Refitting the military toward mainly a US-centric defense posture would be a shift from a century-long American role that stretched over three world wars – World Wars I and II and the cold war – and then through smaller conflicts from the 1991 Gulf War to the remote US bombing of Libya in 2011. Most of those wars were to defend or promote liberty, with a big exception being the post-9/11 ouster of Al Qaeda from Afghanistan.

Obama is hardly out of step with Americans.

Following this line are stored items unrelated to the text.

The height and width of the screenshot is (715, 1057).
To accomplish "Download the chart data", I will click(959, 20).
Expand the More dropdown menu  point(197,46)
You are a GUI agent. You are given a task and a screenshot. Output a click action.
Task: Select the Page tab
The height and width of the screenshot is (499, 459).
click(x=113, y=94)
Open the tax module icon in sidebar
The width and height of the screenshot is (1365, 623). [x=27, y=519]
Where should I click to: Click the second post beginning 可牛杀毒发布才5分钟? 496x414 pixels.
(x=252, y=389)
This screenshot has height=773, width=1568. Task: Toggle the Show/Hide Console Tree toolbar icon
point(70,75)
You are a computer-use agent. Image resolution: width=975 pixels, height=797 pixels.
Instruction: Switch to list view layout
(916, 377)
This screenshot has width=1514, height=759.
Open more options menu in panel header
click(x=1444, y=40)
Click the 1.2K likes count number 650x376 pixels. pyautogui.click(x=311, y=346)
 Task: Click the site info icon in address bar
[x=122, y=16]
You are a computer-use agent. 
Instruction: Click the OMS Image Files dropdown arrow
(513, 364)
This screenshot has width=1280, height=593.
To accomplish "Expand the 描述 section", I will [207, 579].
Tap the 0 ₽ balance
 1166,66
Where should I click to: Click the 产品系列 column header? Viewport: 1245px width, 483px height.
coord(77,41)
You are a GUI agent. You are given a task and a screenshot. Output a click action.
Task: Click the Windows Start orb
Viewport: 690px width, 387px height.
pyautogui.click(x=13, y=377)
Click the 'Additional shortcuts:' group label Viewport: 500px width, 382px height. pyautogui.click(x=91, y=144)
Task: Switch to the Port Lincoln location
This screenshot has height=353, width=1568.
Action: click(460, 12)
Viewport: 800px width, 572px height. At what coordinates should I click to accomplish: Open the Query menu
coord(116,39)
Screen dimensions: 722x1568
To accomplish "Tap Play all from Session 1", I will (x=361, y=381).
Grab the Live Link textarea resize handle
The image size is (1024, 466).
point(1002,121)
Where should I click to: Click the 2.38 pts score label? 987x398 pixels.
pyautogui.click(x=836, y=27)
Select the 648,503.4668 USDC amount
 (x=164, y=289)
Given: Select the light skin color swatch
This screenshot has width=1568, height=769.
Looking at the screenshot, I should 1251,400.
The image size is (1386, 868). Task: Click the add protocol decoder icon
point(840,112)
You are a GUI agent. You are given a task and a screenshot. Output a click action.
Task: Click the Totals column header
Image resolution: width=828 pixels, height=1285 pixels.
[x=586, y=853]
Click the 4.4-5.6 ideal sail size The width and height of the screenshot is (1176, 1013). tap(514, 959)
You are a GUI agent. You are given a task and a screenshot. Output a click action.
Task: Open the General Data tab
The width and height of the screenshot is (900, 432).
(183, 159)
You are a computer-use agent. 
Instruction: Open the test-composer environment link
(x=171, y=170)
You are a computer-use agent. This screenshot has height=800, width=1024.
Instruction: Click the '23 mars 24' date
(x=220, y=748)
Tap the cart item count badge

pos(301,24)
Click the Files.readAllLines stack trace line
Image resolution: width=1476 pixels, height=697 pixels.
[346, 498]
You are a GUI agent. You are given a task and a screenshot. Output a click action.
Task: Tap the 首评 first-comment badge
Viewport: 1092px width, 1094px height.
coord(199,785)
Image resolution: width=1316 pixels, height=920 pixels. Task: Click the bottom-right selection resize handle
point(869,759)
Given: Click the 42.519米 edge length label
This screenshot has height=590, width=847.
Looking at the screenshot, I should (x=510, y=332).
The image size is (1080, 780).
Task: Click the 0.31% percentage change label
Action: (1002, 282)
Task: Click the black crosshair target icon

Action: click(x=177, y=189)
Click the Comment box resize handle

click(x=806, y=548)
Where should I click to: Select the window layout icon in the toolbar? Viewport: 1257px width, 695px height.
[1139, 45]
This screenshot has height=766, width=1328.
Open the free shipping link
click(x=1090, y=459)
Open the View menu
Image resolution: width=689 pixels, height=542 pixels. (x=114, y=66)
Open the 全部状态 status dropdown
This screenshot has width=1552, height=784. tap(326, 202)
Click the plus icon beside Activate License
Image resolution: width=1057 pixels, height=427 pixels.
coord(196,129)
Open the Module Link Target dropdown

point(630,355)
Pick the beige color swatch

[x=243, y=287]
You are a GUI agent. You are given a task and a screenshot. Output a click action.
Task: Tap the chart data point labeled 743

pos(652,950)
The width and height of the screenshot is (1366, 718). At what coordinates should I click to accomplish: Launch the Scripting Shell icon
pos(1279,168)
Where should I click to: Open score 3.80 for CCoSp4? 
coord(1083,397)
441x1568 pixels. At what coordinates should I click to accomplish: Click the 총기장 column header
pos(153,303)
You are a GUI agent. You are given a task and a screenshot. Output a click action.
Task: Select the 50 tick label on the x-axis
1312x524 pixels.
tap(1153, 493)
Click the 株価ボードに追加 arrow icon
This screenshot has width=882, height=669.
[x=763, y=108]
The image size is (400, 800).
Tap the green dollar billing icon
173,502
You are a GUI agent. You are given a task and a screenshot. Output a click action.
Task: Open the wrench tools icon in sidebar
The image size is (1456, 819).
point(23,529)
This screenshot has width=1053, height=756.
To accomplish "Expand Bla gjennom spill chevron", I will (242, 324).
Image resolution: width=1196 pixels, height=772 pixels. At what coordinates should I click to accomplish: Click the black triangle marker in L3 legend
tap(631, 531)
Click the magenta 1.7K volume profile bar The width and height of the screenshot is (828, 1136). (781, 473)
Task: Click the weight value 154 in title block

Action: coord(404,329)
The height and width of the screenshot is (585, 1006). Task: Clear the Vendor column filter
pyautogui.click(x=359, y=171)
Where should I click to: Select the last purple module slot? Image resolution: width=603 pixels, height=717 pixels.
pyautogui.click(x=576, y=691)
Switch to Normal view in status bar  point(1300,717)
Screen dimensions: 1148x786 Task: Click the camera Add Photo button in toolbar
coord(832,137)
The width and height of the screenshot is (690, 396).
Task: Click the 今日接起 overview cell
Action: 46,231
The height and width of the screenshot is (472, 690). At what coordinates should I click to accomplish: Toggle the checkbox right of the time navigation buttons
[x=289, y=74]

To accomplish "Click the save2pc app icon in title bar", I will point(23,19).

In past decades, the portion of people who support the US advancing democracy abroad has fallen, with a sharp decline since 2001 from 29 percent to 13 percent, although Americans do support the use of diplomacy, investment, and other “soft power” tools.

A Hagel Pentagon might be a far cry from Thomas Jefferson’s vision of America as an “empire of liberty” or the current vision by many strategists of the US as indispensable to global stability. It could alter America’s identity from that of having a mission to the world based on its founding values to that of being miserly in its foreign commitments.

An early Puritan minister, Peter Buckley, helped set America’s identity by telling the Christians of New England that “the Lord looks for more from thee, than any other people.” That sense of mission continued into the 19th century when Alexis de Tocqueville wrote, “The position of the Americans is therefore quite exceptional, and it may be believed that no democratic people will ever be placed in a similar one.” But the nomination of Hagel could reflect a new America, one far more uncertain of engaging overseas.

He once told a West Point class that the US should send soldiers into combat only for “a mission that matters.” For the sake of Americans being clear on their role in the world, he should tell senators what kind of missions he would support. It would be critical if Obama is to define America’s special role.